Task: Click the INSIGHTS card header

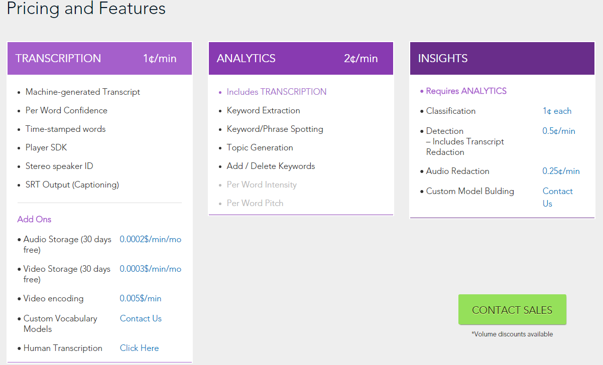Action: click(x=502, y=59)
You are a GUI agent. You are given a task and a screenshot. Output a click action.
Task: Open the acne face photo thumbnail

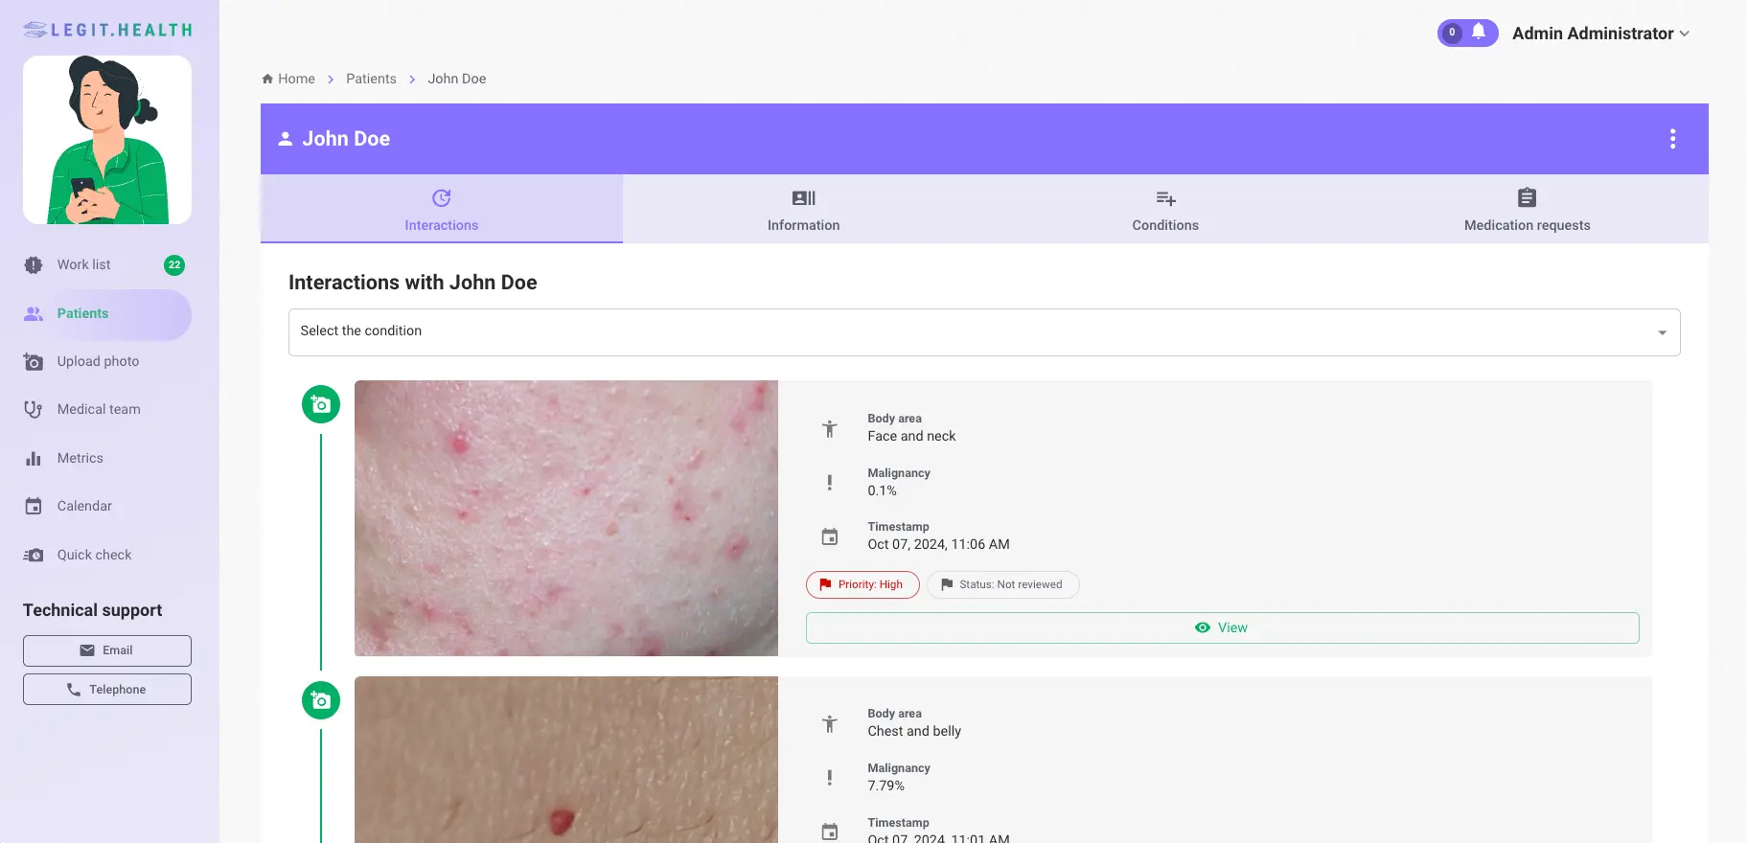click(x=565, y=518)
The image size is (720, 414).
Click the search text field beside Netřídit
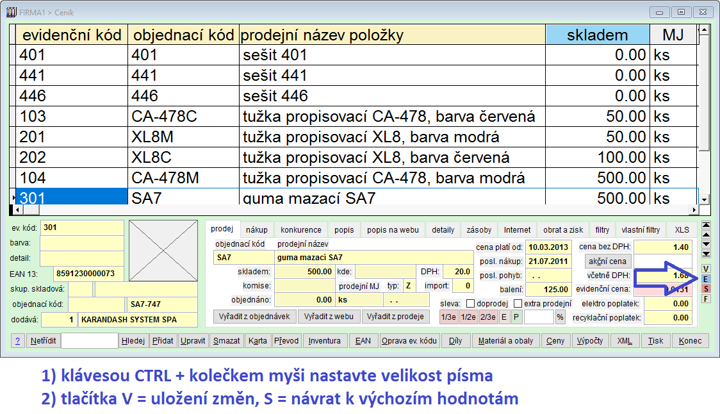click(x=90, y=341)
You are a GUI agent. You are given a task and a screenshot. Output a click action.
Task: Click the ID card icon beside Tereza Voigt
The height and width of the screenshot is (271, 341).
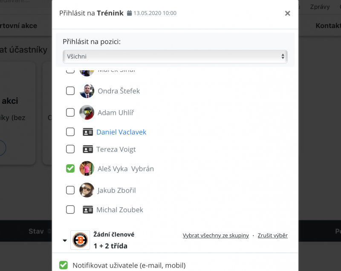(x=88, y=149)
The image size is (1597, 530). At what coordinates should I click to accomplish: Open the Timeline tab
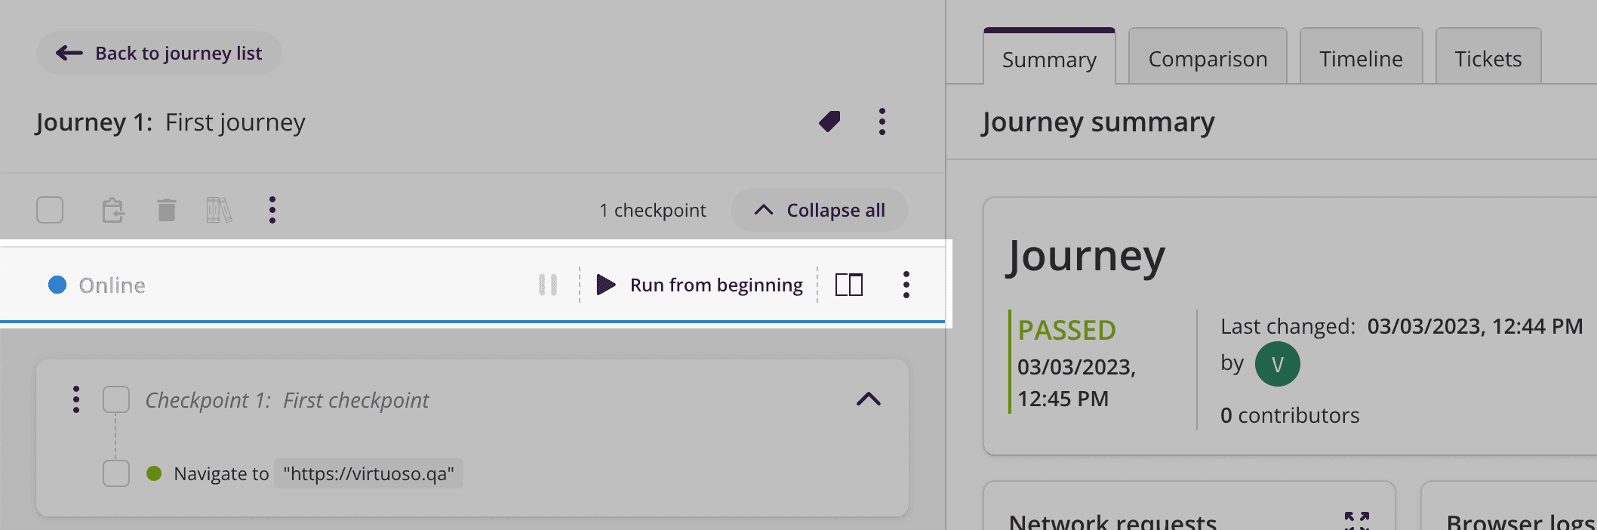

Stated exercise:
Rewrite all of the lines above, changing every "screenshot" to "screen capture" and keeping everything else the same. Leave out the pictures.

Solution:
Task: Click the INSIGHTS card header

Action: click(x=502, y=59)
You are a GUI agent. You are given a task and a screen capture. Output a click action.
Task: Open the acne face photo thumbnail

click(x=565, y=518)
The image size is (720, 414).
Click the search text field beside Netřídit
click(x=90, y=341)
You are a GUI agent. You are given a task and a screen capture. Output a click action.
Task: Click the ID card icon beside Tereza Voigt
The height and width of the screen capture is (271, 341).
(x=88, y=149)
The image size is (1597, 530). At what coordinates should I click to accomplish: Open the Timeline tab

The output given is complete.